+++ DATA IN THIS EXERCISE +++

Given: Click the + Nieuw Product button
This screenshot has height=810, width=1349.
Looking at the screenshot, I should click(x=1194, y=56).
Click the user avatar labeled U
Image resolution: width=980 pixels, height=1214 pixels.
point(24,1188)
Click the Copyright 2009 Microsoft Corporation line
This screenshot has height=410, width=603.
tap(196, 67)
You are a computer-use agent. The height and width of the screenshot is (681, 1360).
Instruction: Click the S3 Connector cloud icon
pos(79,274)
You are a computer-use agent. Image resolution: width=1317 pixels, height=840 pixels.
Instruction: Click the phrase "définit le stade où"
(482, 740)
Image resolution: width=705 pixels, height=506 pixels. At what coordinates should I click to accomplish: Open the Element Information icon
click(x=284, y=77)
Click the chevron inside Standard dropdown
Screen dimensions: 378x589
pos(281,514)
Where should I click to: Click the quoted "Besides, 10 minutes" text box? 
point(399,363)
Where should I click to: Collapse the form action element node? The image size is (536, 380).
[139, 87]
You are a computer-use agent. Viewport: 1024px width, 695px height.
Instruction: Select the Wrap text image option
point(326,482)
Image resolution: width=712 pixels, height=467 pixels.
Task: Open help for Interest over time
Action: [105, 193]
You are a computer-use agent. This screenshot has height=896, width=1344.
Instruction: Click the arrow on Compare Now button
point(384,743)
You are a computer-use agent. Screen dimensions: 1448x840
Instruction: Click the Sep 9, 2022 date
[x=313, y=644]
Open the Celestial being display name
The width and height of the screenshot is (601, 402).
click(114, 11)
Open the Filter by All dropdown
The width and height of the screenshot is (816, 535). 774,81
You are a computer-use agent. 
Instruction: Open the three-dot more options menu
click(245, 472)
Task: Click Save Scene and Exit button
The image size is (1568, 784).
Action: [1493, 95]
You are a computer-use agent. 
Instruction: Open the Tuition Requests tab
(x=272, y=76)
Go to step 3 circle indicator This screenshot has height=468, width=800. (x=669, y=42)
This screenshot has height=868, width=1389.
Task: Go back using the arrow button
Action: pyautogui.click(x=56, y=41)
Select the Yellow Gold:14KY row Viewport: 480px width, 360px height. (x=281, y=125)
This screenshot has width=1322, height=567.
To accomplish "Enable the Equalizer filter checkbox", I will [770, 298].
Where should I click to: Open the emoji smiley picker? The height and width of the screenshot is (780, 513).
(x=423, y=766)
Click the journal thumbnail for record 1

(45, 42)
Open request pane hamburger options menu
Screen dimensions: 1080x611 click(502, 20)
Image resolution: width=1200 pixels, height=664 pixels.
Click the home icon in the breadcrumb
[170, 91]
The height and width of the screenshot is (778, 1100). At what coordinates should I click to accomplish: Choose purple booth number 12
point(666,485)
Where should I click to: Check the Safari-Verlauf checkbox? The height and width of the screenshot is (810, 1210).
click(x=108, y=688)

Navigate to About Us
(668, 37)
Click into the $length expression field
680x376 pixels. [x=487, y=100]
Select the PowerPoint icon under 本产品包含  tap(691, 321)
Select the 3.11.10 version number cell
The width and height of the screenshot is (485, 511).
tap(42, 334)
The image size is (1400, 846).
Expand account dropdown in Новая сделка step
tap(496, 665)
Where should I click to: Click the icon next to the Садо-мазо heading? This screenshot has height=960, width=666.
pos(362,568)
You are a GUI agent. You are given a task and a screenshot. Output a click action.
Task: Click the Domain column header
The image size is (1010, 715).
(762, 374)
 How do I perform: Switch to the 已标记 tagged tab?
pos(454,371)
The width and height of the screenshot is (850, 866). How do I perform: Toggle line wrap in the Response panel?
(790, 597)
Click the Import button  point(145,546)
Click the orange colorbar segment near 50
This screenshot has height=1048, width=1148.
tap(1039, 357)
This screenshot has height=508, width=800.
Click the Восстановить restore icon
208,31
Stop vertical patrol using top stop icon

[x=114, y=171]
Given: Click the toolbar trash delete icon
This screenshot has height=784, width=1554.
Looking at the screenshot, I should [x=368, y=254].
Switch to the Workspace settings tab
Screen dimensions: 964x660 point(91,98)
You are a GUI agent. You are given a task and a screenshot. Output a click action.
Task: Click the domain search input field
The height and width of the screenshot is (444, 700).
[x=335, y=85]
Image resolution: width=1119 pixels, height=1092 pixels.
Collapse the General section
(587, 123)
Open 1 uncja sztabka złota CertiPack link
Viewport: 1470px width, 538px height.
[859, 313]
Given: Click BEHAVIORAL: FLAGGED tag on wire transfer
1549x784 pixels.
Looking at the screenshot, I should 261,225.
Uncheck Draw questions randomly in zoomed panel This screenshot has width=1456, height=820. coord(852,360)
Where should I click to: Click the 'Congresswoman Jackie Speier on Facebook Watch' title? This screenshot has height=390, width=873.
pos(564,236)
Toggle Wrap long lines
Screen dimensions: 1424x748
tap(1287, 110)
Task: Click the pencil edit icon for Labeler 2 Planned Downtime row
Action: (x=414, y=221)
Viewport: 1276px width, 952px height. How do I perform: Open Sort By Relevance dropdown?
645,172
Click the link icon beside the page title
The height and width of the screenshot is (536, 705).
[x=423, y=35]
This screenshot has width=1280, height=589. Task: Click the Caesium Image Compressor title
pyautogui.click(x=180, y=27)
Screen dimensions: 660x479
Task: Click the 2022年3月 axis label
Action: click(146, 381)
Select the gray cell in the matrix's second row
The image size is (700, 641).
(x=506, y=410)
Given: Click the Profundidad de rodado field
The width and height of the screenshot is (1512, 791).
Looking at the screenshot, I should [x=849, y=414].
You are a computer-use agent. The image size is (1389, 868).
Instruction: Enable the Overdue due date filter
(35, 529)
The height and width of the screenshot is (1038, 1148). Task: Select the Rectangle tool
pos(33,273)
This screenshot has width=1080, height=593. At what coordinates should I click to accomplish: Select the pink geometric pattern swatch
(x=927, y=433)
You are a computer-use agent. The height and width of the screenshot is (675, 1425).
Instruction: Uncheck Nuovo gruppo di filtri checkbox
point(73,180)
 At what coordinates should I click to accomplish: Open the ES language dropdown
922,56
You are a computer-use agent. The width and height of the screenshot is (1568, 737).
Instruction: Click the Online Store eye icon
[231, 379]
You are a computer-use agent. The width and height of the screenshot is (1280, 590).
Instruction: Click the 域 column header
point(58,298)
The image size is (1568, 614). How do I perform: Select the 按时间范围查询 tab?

+++

An acceptable answer repeats every entry exactly, with nothing omitted.

Given: Click the + Nieuw Product button
This screenshot has height=810, width=1349.
Looking at the screenshot, I should click(x=1194, y=56).
Click the user avatar labeled U
Image resolution: width=980 pixels, height=1214 pixels.
point(24,1188)
Click the Copyright 2009 Microsoft Corporation line
This screenshot has height=410, width=603.
tap(196, 67)
You are a computer-use agent. The height and width of the screenshot is (681, 1360).
Instruction: Click the S3 Connector cloud icon
pos(79,274)
You are a computer-use agent. Image resolution: width=1317 pixels, height=840 pixels.
Instruction: Click the phrase "définit le stade où"
(482, 740)
Image resolution: width=705 pixels, height=506 pixels. At what coordinates should I click to accomplish: Open the Element Information icon
click(x=284, y=77)
Click the chevron inside Standard dropdown
Screen dimensions: 378x589
pos(281,514)
Where should I click to: Click the quoted "Besides, 10 minutes" text box? 
point(399,363)
Where should I click to: Collapse the form action element node? The image size is (536, 380).
[139, 87]
You are a computer-use agent. Viewport: 1024px width, 695px height.
Instruction: Select the Wrap text image option
point(326,482)
Image resolution: width=712 pixels, height=467 pixels.
Task: Open help for Interest over time
Action: [105, 193]
You are a computer-use agent. This screenshot has height=896, width=1344.
Instruction: Click the arrow on Compare Now button
point(384,743)
You are a computer-use agent. Screen dimensions: 1448x840
Instruction: Click the Sep 9, 2022 date
[x=313, y=644]
Open the Celestial being display name
The width and height of the screenshot is (601, 402).
click(114, 11)
Open the Filter by All dropdown
The width and height of the screenshot is (816, 535). 774,81
You are a computer-use agent. 
Instruction: Open the three-dot more options menu
click(245, 472)
Task: Click Save Scene and Exit button
The image size is (1568, 784).
Action: [1493, 95]
You are a computer-use agent. 
Instruction: Open the Tuition Requests tab
(x=272, y=76)
Go to step 3 circle indicator This screenshot has height=468, width=800. (x=669, y=42)
This screenshot has height=868, width=1389.
Task: Go back using the arrow button
Action: pyautogui.click(x=56, y=41)
Select the Yellow Gold:14KY row Viewport: 480px width, 360px height. (x=281, y=125)
This screenshot has width=1322, height=567.
To accomplish "Enable the Equalizer filter checkbox", I will [770, 298].
Where should I click to: Open the emoji smiley picker? The height and width of the screenshot is (780, 513).
(x=423, y=766)
Click the journal thumbnail for record 1

(45, 42)
Open request pane hamburger options menu
Screen dimensions: 1080x611 click(502, 20)
Image resolution: width=1200 pixels, height=664 pixels.
Click the home icon in the breadcrumb
[170, 91]
The height and width of the screenshot is (778, 1100). At what coordinates should I click to accomplish: Choose purple booth number 12
point(666,485)
Where should I click to: Check the Safari-Verlauf checkbox? The height and width of the screenshot is (810, 1210).
click(x=108, y=688)

Navigate to About Us
(668, 37)
Click into the $length expression field
680x376 pixels. [x=487, y=100]
Select the PowerPoint icon under 本产品包含  tap(691, 321)
Select the 3.11.10 version number cell
The width and height of the screenshot is (485, 511).
tap(42, 334)
The image size is (1400, 846).
Expand account dropdown in Новая сделка step
tap(496, 665)
Where should I click to: Click the icon next to the Садо-мазо heading? This screenshot has height=960, width=666.
pos(362,568)
You are a GUI agent. You are given a task and a screenshot. Output a click action.
Task: Click the Domain column header
The image size is (1010, 715).
(762, 374)
 How do I perform: Switch to the 已标记 tagged tab?
pos(454,371)
The width and height of the screenshot is (850, 866). How do I perform: Toggle line wrap in the Response panel?
(790, 597)
Click the Import button  point(145,546)
Click the orange colorbar segment near 50
This screenshot has height=1048, width=1148.
tap(1039, 357)
This screenshot has height=508, width=800.
Click the Восстановить restore icon
208,31
Stop vertical patrol using top stop icon

[x=114, y=171]
Given: Click the toolbar trash delete icon
This screenshot has height=784, width=1554.
Looking at the screenshot, I should [x=368, y=254].
Switch to the Workspace settings tab
Screen dimensions: 964x660 point(91,98)
You are a GUI agent. You are given a task and a screenshot. Output a click action.
Task: Click the domain search input field
The height and width of the screenshot is (444, 700).
[x=335, y=85]
Image resolution: width=1119 pixels, height=1092 pixels.
Collapse the General section
(587, 123)
Open 1 uncja sztabka złota CertiPack link
Viewport: 1470px width, 538px height.
[859, 313]
Given: Click BEHAVIORAL: FLAGGED tag on wire transfer
1549x784 pixels.
Looking at the screenshot, I should 261,225.
Uncheck Draw questions randomly in zoomed panel This screenshot has width=1456, height=820. coord(852,360)
Where should I click to: Click the 'Congresswoman Jackie Speier on Facebook Watch' title? This screenshot has height=390, width=873.
pos(564,236)
Toggle Wrap long lines
Screen dimensions: 1424x748
tap(1287, 110)
Task: Click the pencil edit icon for Labeler 2 Planned Downtime row
Action: (x=414, y=221)
Viewport: 1276px width, 952px height. How do I perform: Open Sort By Relevance dropdown?
645,172
Click the link icon beside the page title
The height and width of the screenshot is (536, 705).
[x=423, y=35]
This screenshot has width=1280, height=589. Task: Click the Caesium Image Compressor title
pyautogui.click(x=180, y=27)
Screen dimensions: 660x479
Task: Click the 2022年3月 axis label
Action: click(146, 381)
Select the gray cell in the matrix's second row
The image size is (700, 641).
(x=506, y=410)
Given: Click the Profundidad de rodado field
The width and height of the screenshot is (1512, 791).
Looking at the screenshot, I should [x=849, y=414].
You are a computer-use agent. The image size is (1389, 868).
Instruction: Enable the Overdue due date filter
(35, 529)
The height and width of the screenshot is (1038, 1148). Task: Select the Rectangle tool
pos(33,273)
This screenshot has width=1080, height=593. At what coordinates should I click to accomplish: Select the pink geometric pattern swatch
(x=927, y=433)
You are a computer-use agent. The height and width of the screenshot is (675, 1425).
Instruction: Uncheck Nuovo gruppo di filtri checkbox
point(73,180)
 At what coordinates should I click to accomplish: Open the ES language dropdown
922,56
You are a computer-use agent. The width and height of the screenshot is (1568, 737).
Instruction: Click the Online Store eye icon
[231, 379]
You are a computer-use agent. The width and height of the screenshot is (1280, 590).
Instruction: Click the 域 column header
point(58,298)
The image size is (1568, 614). How do I perform: Select the 按时间范围查询 tab?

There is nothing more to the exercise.